__Stated goal__
Please change every "Instruction" to "Task" in the lines starting at the one containing "I will point(1057,345)." and ending at the one containing "pyautogui.click(x=41, y=56)", leaving everything else as it is.

--- Begin Rows ---

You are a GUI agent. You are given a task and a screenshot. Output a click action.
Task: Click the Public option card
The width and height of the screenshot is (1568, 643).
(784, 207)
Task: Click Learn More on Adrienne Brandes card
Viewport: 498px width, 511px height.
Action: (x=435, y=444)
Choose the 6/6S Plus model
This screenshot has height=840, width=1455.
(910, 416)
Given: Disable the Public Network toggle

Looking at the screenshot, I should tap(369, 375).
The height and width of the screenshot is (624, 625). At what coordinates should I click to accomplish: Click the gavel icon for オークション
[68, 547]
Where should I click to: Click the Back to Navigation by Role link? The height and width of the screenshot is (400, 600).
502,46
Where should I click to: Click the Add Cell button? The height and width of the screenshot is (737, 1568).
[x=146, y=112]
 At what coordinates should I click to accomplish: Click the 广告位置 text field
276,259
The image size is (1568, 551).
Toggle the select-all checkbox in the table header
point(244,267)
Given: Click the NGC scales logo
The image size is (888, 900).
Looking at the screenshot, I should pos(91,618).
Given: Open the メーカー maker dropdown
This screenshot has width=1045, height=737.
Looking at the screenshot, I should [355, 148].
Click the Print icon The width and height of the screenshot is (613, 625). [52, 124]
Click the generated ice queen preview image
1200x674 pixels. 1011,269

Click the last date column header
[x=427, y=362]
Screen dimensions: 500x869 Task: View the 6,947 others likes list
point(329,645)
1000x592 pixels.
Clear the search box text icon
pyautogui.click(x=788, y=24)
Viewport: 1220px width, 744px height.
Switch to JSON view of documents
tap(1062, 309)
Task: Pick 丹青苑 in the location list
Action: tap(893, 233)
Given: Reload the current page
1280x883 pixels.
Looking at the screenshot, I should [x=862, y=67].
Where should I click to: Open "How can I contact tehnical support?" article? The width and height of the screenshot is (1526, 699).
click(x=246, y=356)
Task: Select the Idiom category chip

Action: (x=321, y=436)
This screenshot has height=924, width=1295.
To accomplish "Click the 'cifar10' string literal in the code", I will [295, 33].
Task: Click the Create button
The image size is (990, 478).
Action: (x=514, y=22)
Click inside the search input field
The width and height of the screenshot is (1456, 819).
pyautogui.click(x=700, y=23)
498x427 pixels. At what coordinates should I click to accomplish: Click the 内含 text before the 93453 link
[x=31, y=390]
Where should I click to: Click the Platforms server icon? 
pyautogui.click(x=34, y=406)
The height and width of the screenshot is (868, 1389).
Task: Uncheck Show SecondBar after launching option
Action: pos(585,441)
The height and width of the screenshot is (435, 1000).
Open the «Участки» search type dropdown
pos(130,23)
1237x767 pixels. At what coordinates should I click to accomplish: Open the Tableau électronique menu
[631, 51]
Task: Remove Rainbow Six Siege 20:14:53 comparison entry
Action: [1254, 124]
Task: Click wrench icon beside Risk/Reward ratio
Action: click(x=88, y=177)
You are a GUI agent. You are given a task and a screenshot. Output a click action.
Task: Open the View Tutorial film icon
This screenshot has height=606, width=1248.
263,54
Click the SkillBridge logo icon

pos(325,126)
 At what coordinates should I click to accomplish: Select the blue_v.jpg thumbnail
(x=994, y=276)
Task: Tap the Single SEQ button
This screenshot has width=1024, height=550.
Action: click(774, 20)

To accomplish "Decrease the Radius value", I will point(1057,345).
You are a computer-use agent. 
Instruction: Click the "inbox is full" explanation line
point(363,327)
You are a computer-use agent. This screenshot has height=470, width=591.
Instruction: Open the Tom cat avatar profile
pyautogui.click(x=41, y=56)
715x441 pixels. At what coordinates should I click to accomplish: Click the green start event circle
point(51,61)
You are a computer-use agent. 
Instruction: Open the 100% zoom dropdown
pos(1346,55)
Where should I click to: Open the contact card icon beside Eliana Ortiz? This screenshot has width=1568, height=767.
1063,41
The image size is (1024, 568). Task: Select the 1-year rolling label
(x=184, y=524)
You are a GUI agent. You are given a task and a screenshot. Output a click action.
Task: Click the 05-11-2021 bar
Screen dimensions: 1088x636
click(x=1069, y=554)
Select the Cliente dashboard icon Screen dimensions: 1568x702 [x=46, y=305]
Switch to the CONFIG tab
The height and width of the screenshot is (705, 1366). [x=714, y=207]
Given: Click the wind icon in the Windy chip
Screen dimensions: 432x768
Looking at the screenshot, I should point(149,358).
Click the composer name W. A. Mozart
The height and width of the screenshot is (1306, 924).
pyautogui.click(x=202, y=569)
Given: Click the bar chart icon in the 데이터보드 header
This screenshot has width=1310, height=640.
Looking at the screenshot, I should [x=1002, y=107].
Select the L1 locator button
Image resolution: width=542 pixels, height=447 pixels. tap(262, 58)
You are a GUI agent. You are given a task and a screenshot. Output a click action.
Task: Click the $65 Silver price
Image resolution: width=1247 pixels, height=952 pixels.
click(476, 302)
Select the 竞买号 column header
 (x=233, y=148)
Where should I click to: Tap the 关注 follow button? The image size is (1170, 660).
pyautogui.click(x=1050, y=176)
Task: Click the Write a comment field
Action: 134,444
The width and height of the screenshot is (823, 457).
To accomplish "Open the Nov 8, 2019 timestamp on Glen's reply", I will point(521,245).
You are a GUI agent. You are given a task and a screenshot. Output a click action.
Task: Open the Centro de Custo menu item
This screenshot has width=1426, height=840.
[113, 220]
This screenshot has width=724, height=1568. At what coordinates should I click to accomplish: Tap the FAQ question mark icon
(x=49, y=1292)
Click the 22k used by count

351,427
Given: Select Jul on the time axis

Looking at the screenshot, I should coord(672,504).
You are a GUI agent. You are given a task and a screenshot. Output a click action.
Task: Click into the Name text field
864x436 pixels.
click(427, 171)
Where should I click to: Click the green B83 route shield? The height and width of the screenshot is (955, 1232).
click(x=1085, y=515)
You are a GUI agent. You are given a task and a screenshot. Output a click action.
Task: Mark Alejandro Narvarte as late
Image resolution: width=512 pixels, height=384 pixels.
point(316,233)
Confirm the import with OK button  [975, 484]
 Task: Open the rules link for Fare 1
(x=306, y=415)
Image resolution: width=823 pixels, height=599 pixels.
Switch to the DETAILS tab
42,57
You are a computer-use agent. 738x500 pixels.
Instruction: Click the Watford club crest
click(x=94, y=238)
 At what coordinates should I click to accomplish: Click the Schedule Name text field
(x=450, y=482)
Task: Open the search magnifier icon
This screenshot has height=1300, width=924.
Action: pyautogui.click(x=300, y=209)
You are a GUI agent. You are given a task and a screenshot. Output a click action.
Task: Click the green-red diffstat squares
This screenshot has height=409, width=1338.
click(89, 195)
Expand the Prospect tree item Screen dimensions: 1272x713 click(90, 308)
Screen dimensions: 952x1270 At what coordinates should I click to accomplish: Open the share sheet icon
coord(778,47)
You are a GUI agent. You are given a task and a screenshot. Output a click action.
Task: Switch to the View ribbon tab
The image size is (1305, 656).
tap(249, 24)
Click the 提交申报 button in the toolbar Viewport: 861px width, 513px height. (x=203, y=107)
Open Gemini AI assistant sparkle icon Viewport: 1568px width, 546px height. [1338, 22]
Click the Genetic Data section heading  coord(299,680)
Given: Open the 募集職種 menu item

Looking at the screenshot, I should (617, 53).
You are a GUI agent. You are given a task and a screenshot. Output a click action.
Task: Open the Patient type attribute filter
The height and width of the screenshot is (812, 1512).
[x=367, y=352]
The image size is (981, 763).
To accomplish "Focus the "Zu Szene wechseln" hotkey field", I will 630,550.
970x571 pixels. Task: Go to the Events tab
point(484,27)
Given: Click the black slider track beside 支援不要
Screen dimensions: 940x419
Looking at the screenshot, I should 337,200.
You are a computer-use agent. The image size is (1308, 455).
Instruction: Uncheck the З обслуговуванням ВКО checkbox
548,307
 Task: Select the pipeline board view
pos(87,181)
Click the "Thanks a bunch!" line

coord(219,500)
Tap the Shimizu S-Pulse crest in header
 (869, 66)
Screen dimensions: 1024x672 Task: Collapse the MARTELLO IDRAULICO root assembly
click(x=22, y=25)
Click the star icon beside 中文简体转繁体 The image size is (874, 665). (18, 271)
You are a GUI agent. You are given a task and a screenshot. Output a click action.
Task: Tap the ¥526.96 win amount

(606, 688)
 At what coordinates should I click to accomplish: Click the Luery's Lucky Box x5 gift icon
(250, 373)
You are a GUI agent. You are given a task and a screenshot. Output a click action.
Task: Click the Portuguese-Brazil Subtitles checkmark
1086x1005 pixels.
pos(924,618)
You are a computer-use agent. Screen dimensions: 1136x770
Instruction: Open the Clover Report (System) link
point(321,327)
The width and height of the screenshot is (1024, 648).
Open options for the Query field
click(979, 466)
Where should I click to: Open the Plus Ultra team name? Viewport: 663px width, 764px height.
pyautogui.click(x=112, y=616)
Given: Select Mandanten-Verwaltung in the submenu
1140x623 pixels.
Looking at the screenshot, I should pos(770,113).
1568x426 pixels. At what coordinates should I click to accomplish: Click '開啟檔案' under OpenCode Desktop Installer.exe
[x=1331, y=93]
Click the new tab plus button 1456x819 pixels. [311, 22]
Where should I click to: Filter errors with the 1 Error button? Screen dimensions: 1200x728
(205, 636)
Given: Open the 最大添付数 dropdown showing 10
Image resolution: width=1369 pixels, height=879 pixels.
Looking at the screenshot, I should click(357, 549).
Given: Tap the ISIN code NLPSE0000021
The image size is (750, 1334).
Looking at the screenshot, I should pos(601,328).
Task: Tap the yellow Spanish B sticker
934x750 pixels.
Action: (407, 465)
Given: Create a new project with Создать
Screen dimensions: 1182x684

--- End Rows ---

__Correct output__
To accomplish "Decrease the Radius value", I will point(1057,345).
You are a computer-use agent. 
Task: Click the "inbox is full" explanation line
point(363,327)
You are a computer-use agent. This screenshot has height=470, width=591.
Task: Open the Tom cat avatar profile
pyautogui.click(x=41, y=56)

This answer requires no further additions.